Treatment for human immunodeficiency virus (HIV) four weeks after infection may make it possible to control the virus without medication in the long term, a new study has shown.
The finding reinforces the importance of detecting HIV early, according to researchers from the French Institut Pasteur, CEA, Inserm, University of Paris Cité, and the University of Paris-Saclay.
Treatment for HIV is called antiretroviral therapy (ART) and can be taken as a pill or an injection. The goal is to reduce a person’s viral load to an undetectable level so the person has no risk of transmitting HIV.
This therapy is now so effective that it can fully control the virus, with researchers even exploring ways to cure it.
This latest study looked at the impact of early treatment on primates with simian immunodeficiency virus (SIV), which is closely related to HIV.
The researchers found that very early treatment for two years led to controlling the virus even after treatment was interrupted.

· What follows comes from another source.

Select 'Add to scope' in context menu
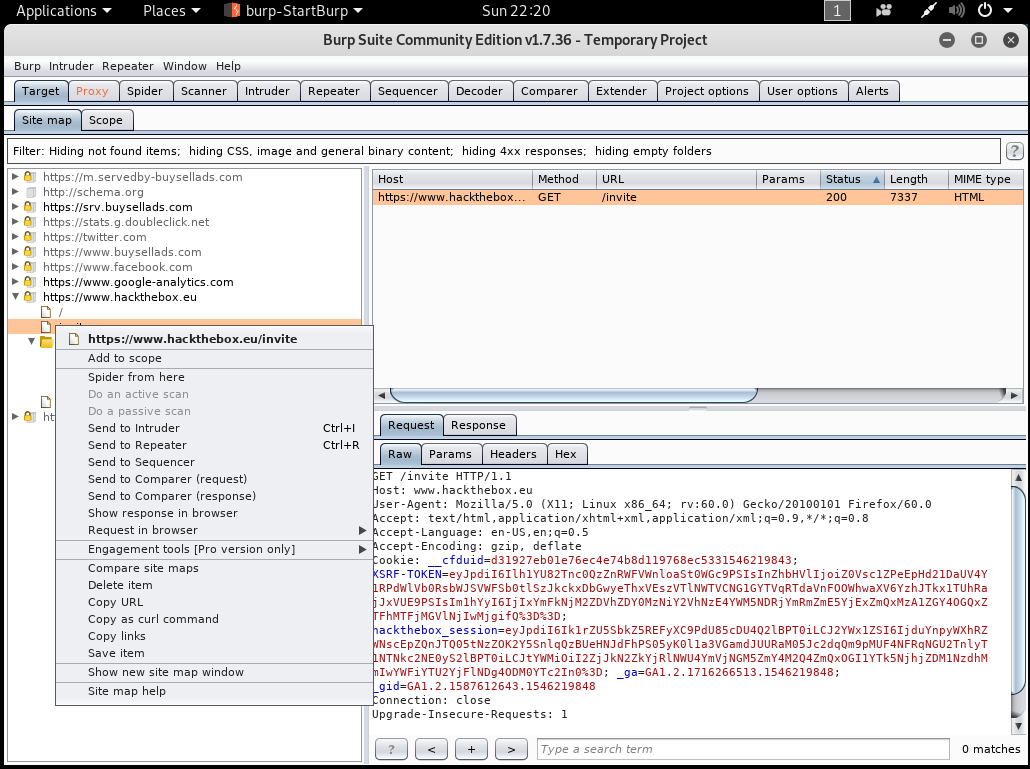The height and width of the screenshot is (769, 1030). click(x=124, y=358)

“We show an association between early treatment and control of the infection after treatment is stopped, and our study indicates the existence of a window of opportunity to promote remission of HIV infection,” Asier Sáez-Cirión, head of the Institut Pasteur’s viral reservoirs and immune control unit and co-senior author of the study, said in a statement.

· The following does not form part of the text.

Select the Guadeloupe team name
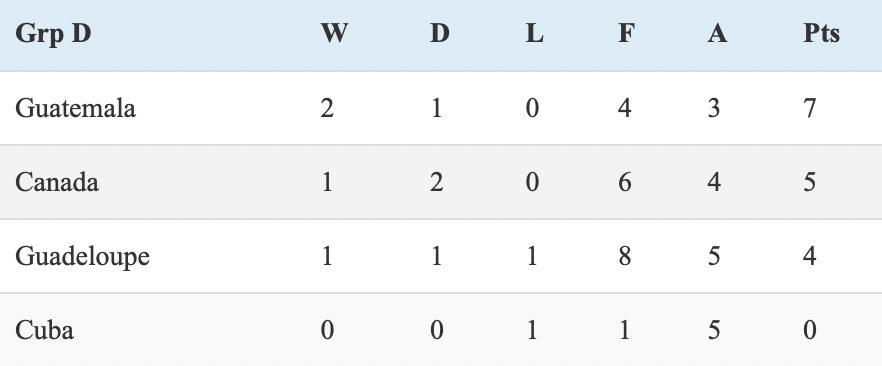The image size is (882, 366). click(83, 256)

A previous 2013 study in humans had shown a similar possibility, suggesting that early treatment could allow people to stop treatment, with the virus in a “state of remission”.
The latest study also showed that the benefits of early treatment were lost if therapy was started just five months later. The findings were published in the scientific journal Nature Communications.
The researchers also looked at the effect of early treatment on the primates’ immune systems and capacity to fight the virus.
“We see that early treatment maintained for two years optimises the development of immune cells,” added Sáez-Cirión.
“They acquire an effective memory against the virus, to eliminate it naturally during viral rebound after stopping treatment”.
Starting treatment six months after infection, a delay that showed worse results in the study for long-term control of the virus, is “already considered very short compared to what happens clinically,” said Roger Le Grand, a co-author of the study from the French public research organisation CEA.
Most HIV patients, he said, start treatment years after being infected due to late testing.
The number of new HIV infections and AIDS-related mortality rates in Europe continue to decrease, according to the European Centre for Disease Prevention and Control (ECDC).
Yet many countries are not on track to achieve targets for ending the AIDS epidemic by 2030.
Around 83 per cent of people living with HIV know their status, according to the ECDC, which said that testing and treatment services in Europe need to be scaled up.